**SELECTED TEXT:**
================================
As I have mentioned before, I find it fascinating how in Kill All Normies Nagle writes up herself as distant voice of reason, a kind of common sense of bothsideism, and by this implicitly targeting readers who also need and want to care only little about experiences of marginalization and discrimination. To position herself as neutral, such a presumption of objectivity, sadly is not a rare move of bourgeois centrists, playing themselves as the balanced average of society. Or of white western thinkers trying to shirk their being intertwined in power relationships and a history of discrimination. Also what is (self-)described as the Intellectual Dark Web (Jordan Peterson, Sam Harris, Eric and Bret Weinstein, Ben Shapiro, Jonathan Haidt etc.). Jonathan Haidt (of Righteous Mind and Coddling Of The American Mind fame), of course gets mentioned by Nagle. He stands for this kind of populist scientism that pitches “reason” and “logic” against “social justice” and “inclusion”, toughness against vulnerability. A man who manages, as Moira Weigel notes about Coddling Of The American Mind, his book with Greg Lukianoff: “they can write hundreds of pages about what’s wrong with contemporary higher education and not mention debt or adjuncts.”
================================
**COLLECTED MATERIAL:**
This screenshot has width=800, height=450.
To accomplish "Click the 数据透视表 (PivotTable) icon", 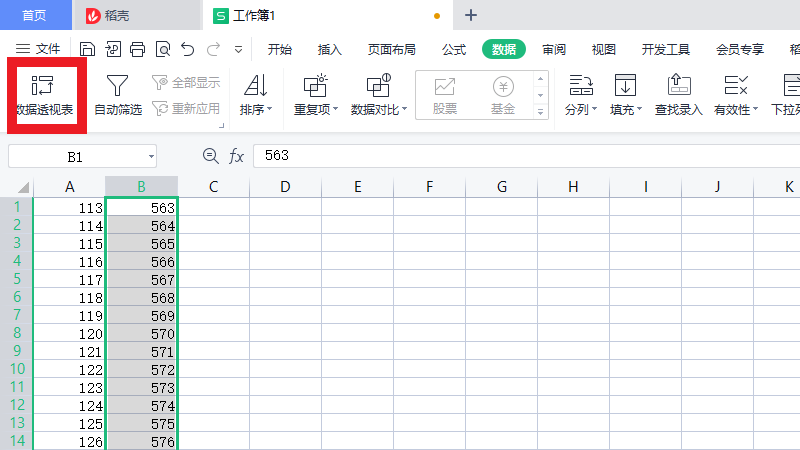I will coord(44,86).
================================
**PROBLEM 1:** In the passage on Nagle's Kill All Normies, who co-wrote Coddling Of The American Mind with Jonathan Haidt?
**PROBLEM 2:** Carry the passage on Nagle's Kill All Normies forward, picking up after its last sentence.

**EXERCISE RESULT 1:** Greg Lukianoff.

**EXERCISE RESULT 2:**
Anyway. Another example for Nagles construction of her left bogeyman is ridicule for ideas of gender theory that she gives a lot of room. It speaks for itself that she gives a whole two pages of her – on more than one level – slim book to a list of gender terms by “gender-bending Tumblr users”, only to signal “look at these weirdos lel” to her readers. To use this list as allegedly representative example is absurd. As there are no citations and as Nagle did not react to their request, Libcom have done some research themselves: “ it appears that either this list was taken from a clearly labeled ‘list of poorly-attested nonbinary identities’ with insufficient sourcing or evidence that the listed genders were claimed by anyone, or it was sourced from a forum thread on the alt-right hub /pol/ where posters mocked the list.” But who cares if it fits the theory one wants to feed?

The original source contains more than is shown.